Situated on the outskirts of the west coast city of The Hague - home of the Dutch government - 17th-century Huis ten Bosch Palace is the principal residence of the Dutch royal family. Intended to serve as a summer residence for the then king (in those days known as Stadholder) Frederik Hendrik and his wife Princess Amalia, the imposing building was designed by Pieter Post, and the first foundation stone was laid in 1645. The palace remained the property of the Dutch royal family until the French invasion of 1795, when the family fled into exile and Huis ten Bosch passed into the hands of the State.
In 1806, Louis Napoleon, the brother of the diminutive French emperor, who had been elevated to the throne of Holland, moved in for a short time. Louis renovated the palace in flamboyant Empire style, and many of his pieces of furniture are still in use in the palace. In 1815, after Napoleon's fall, Willem I was proclaimed King of the Netherlands and Huis ten Bosch was restored as a royal residence.

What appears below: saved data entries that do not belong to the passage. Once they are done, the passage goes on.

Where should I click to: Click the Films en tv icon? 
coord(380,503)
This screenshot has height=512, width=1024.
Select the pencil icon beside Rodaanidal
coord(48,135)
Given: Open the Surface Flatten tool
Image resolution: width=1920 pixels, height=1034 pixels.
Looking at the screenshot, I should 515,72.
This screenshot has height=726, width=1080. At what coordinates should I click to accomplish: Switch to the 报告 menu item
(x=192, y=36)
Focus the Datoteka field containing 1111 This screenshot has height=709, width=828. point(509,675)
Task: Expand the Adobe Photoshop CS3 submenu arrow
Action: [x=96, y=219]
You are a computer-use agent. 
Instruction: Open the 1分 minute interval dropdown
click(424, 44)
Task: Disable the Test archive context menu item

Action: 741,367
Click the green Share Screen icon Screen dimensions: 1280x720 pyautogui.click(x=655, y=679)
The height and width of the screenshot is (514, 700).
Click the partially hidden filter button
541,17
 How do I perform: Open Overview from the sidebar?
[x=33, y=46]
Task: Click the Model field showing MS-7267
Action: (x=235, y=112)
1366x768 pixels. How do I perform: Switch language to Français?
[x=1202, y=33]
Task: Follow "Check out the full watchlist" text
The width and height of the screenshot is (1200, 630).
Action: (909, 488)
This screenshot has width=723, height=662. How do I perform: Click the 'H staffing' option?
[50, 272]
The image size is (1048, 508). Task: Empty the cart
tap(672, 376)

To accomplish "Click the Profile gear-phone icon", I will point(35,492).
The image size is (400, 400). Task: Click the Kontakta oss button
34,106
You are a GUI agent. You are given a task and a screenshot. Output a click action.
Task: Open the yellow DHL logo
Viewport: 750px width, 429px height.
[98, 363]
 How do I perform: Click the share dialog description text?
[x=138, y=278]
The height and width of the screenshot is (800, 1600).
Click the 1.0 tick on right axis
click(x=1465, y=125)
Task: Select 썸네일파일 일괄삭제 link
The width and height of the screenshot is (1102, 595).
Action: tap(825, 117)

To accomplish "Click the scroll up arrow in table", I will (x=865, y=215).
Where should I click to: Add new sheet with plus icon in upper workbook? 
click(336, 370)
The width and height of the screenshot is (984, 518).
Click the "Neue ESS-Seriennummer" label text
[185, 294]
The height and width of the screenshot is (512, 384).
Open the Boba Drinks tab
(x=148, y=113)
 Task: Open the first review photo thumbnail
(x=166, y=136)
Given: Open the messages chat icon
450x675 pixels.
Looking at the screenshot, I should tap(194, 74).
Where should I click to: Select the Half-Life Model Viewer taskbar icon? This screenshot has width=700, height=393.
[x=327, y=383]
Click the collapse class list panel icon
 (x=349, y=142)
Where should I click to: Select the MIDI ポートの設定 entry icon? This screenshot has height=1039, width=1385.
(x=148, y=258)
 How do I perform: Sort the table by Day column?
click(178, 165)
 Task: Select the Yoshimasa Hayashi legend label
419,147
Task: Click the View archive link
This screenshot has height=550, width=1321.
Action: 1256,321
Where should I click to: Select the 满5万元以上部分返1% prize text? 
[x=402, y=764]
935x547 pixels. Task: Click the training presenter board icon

Successive generations of royals resided in the palace up until WWII when the present monarch's grandmother, Queen Wilhelmina, fled to England after the Germans invaded Holland in May 1940. The family returned at the end of the conflict to find their former home wrecked by bullet, shell and bomb damage. Its art treasures had been taken to safety, but the walls, ceilings and floors had suffered extensively.
Although the palace comptroller had managed to persuade the Nazis not to demolish Huis ten Bosch to make way for tank traps, as they had planned, the building was uninhabitable. It took six years of restoration before the palace was finally habitable again in 1956, and the gardens were laid out as a gift from the nation to Queen Juliana and Prince Bernhard.
After Queen Beatrix acceded to the throne, she and her family took up residence at Huis ten Bosch in 1981. Although her three sons have now flown the nest, she and her husband Prince Claus maintain a set of private apartments in the Wassenaar wing. They also have offices in the Hague's 16th-century Noordeinde Palace.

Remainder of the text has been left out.